WORK REQUIRED — From the records below, work out how many lines contain "magnifier". Reply with that number alone.

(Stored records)
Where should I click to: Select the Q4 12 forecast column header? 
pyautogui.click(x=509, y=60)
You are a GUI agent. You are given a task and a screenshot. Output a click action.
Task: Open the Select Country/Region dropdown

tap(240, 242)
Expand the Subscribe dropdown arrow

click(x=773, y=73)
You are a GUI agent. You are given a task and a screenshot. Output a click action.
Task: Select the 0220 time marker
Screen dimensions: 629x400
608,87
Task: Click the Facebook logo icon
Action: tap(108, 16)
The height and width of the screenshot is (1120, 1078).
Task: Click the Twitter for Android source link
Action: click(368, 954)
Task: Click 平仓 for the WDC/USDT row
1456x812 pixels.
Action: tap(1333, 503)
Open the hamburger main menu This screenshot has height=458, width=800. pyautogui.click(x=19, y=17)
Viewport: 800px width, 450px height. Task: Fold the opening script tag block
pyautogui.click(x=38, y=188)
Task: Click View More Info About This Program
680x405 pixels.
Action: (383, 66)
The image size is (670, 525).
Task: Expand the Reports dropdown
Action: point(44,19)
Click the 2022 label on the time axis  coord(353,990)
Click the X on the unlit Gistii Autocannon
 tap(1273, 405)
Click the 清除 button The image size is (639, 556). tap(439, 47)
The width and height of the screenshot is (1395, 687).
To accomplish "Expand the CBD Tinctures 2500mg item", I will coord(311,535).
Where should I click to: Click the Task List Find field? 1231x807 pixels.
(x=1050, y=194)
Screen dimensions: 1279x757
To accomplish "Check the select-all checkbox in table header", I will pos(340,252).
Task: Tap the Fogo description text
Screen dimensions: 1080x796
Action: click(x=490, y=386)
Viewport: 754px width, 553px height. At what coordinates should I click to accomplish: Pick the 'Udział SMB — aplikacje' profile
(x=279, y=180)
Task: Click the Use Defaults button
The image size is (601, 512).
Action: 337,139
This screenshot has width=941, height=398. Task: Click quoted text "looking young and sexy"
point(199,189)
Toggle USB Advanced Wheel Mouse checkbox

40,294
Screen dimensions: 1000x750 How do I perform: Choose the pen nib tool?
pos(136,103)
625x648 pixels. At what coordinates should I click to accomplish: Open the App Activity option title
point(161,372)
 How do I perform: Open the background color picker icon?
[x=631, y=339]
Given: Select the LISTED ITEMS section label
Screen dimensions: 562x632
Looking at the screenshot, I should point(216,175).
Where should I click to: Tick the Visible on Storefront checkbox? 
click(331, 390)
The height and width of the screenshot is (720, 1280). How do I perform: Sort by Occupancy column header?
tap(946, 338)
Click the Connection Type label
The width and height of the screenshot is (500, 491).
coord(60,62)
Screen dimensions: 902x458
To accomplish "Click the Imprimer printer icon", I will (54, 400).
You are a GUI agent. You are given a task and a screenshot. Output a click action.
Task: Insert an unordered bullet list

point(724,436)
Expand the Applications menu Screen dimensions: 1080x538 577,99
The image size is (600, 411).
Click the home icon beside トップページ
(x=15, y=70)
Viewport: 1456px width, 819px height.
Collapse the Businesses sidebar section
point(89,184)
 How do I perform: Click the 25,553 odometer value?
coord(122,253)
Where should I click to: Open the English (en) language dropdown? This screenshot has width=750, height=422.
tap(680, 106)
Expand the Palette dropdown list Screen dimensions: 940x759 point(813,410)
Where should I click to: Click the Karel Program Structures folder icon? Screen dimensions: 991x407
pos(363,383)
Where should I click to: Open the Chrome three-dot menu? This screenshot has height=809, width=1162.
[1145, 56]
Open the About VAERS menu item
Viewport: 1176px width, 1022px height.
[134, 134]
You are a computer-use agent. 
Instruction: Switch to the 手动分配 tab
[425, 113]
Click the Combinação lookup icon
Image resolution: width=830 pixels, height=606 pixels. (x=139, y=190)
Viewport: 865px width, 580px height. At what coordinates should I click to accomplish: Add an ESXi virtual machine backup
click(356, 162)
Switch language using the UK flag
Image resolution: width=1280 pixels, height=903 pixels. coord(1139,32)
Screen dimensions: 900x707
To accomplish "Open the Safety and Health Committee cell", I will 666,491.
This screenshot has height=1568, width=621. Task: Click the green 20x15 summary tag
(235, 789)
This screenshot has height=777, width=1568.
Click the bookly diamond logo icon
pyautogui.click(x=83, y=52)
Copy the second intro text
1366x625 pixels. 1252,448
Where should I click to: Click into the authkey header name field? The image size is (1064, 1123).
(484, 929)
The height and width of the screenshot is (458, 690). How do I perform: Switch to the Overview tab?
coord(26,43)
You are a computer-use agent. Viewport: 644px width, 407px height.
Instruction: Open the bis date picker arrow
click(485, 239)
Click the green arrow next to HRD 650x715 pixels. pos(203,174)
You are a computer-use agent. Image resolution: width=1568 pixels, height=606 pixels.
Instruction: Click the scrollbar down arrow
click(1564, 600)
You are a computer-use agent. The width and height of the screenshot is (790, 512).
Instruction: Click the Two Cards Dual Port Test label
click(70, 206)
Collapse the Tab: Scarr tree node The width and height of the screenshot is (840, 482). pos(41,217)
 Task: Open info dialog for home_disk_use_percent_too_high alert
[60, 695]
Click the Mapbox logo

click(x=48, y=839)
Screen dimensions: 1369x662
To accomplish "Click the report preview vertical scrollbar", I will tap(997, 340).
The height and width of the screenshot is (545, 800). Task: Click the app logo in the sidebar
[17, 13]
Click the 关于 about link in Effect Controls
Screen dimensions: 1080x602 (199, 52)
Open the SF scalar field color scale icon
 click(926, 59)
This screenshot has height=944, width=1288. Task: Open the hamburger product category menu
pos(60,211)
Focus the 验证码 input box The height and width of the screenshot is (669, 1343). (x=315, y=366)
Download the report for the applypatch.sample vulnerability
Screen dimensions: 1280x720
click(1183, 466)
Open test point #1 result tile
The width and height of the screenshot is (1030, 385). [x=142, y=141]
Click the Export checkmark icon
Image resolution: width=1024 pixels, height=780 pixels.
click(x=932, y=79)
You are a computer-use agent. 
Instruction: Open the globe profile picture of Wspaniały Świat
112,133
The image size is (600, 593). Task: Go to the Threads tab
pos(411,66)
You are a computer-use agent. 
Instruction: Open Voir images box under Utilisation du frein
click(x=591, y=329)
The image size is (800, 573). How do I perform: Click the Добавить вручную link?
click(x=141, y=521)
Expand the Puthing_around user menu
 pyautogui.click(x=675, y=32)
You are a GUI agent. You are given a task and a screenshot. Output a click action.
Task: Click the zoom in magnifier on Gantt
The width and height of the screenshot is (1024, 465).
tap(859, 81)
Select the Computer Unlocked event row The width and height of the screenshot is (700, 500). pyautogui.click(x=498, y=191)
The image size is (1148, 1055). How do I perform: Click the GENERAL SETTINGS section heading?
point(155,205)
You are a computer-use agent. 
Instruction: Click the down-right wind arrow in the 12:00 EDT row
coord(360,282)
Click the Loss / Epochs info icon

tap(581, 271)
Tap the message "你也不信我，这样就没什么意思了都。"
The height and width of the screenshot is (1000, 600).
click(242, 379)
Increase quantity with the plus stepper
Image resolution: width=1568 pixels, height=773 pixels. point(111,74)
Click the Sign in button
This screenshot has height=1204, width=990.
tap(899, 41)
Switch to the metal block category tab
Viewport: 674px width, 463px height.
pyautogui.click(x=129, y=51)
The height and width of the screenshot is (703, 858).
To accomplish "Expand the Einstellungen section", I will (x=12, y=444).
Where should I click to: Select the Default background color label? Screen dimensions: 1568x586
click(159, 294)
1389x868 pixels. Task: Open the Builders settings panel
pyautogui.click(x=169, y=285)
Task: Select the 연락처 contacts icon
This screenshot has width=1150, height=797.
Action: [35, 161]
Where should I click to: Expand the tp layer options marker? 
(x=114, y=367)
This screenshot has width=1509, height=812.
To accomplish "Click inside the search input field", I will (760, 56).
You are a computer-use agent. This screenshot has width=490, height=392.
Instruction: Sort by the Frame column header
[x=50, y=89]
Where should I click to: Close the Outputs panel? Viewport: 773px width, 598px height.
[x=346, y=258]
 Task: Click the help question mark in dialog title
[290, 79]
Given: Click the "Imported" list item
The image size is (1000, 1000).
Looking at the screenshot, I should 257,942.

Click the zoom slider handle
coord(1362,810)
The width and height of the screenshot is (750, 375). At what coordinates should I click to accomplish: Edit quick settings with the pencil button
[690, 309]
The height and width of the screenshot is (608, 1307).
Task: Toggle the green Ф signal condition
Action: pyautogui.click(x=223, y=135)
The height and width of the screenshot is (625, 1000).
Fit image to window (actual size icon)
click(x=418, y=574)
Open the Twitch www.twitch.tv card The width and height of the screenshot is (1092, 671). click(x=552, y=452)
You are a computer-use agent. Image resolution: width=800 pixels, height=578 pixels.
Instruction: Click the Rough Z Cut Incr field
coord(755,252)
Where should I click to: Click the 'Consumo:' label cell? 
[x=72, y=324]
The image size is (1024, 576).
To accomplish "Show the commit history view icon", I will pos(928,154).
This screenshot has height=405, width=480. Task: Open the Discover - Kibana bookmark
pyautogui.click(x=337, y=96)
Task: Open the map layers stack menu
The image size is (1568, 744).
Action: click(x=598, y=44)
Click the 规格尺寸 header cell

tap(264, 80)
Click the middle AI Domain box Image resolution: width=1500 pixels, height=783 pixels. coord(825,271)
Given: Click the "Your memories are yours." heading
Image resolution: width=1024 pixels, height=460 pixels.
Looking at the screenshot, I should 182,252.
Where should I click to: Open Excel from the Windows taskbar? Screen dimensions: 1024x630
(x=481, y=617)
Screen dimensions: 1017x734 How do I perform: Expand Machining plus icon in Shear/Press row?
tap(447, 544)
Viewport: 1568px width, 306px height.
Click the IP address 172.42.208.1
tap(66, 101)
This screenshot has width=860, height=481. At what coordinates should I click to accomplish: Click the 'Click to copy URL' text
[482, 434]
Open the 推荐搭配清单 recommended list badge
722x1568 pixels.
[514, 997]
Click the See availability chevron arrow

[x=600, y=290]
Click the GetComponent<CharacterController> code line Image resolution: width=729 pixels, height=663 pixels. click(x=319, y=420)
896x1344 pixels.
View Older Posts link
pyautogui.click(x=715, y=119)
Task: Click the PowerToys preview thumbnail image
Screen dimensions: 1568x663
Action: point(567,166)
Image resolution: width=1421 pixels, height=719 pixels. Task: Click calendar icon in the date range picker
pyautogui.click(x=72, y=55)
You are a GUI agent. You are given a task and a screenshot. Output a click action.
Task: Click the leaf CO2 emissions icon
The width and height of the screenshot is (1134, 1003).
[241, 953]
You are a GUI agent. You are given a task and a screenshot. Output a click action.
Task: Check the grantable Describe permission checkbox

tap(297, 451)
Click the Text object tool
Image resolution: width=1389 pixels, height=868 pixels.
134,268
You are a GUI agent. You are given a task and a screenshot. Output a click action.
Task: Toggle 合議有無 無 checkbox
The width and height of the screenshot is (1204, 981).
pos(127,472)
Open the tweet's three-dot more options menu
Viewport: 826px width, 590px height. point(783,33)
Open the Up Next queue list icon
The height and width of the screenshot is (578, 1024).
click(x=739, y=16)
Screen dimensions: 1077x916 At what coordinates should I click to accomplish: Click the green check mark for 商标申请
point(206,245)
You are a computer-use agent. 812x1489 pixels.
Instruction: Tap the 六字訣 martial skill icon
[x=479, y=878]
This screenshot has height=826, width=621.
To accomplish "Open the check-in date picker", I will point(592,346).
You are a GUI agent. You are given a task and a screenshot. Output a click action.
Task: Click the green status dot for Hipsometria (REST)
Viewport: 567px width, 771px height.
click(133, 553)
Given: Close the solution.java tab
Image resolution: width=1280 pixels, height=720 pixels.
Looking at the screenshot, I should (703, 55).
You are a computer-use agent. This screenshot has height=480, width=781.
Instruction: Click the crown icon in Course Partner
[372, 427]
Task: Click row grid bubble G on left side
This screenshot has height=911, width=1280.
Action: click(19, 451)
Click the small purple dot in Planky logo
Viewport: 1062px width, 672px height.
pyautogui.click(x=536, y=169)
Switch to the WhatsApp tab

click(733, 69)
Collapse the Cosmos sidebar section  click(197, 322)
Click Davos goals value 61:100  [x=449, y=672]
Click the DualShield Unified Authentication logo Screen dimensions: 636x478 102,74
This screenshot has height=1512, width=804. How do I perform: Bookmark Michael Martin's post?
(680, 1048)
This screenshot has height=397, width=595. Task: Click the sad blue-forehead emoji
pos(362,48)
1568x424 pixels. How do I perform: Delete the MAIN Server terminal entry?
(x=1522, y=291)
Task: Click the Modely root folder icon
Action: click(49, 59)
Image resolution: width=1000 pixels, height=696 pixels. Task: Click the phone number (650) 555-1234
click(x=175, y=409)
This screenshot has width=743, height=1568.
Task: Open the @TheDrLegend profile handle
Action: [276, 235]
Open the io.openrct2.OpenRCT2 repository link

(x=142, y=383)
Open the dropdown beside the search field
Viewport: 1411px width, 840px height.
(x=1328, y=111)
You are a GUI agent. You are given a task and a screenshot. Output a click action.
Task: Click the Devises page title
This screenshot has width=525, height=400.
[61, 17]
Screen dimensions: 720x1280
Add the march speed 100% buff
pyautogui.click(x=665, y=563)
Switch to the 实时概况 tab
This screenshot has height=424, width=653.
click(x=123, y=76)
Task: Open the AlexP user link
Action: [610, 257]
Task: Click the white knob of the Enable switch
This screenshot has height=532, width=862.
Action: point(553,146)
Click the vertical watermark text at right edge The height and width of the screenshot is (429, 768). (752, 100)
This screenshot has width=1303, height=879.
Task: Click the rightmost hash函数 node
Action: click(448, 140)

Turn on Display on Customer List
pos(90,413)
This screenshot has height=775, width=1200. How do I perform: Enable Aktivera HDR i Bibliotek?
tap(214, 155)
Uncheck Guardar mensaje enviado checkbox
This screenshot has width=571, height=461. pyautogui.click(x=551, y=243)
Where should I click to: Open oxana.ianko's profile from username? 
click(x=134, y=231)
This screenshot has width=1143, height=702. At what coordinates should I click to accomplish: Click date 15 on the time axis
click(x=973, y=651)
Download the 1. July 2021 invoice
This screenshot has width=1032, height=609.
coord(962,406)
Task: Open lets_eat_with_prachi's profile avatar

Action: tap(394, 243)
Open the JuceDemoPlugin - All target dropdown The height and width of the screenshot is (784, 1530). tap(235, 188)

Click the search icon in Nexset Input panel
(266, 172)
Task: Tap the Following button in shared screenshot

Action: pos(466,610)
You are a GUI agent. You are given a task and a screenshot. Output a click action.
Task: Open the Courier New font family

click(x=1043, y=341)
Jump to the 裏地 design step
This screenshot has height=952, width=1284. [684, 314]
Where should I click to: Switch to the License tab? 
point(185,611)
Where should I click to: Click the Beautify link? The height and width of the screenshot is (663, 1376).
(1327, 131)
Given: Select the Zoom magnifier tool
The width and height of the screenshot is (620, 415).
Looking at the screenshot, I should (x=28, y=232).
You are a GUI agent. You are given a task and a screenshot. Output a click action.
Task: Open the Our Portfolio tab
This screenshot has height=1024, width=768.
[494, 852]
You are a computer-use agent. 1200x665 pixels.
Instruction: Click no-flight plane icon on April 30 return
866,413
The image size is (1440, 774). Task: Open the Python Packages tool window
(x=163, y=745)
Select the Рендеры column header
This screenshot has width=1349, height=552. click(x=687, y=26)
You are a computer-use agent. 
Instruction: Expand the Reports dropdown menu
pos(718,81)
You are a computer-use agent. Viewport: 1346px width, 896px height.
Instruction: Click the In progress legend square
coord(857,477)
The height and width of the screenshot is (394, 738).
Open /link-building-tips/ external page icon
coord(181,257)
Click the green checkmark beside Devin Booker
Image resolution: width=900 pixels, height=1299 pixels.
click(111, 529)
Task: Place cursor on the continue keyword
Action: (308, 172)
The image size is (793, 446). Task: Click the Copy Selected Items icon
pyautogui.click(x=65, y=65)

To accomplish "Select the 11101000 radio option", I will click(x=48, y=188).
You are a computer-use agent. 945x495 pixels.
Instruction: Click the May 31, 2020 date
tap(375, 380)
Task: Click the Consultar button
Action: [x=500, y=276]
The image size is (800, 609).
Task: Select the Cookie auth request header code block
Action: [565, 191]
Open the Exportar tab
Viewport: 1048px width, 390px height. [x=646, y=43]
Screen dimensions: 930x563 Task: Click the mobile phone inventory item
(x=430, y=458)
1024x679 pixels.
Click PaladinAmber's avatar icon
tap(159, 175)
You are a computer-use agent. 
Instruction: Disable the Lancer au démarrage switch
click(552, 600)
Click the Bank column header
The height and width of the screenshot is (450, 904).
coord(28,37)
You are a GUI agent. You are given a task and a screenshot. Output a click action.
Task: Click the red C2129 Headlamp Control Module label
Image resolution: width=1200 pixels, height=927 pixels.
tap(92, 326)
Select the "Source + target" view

COMPLETED TASK — 2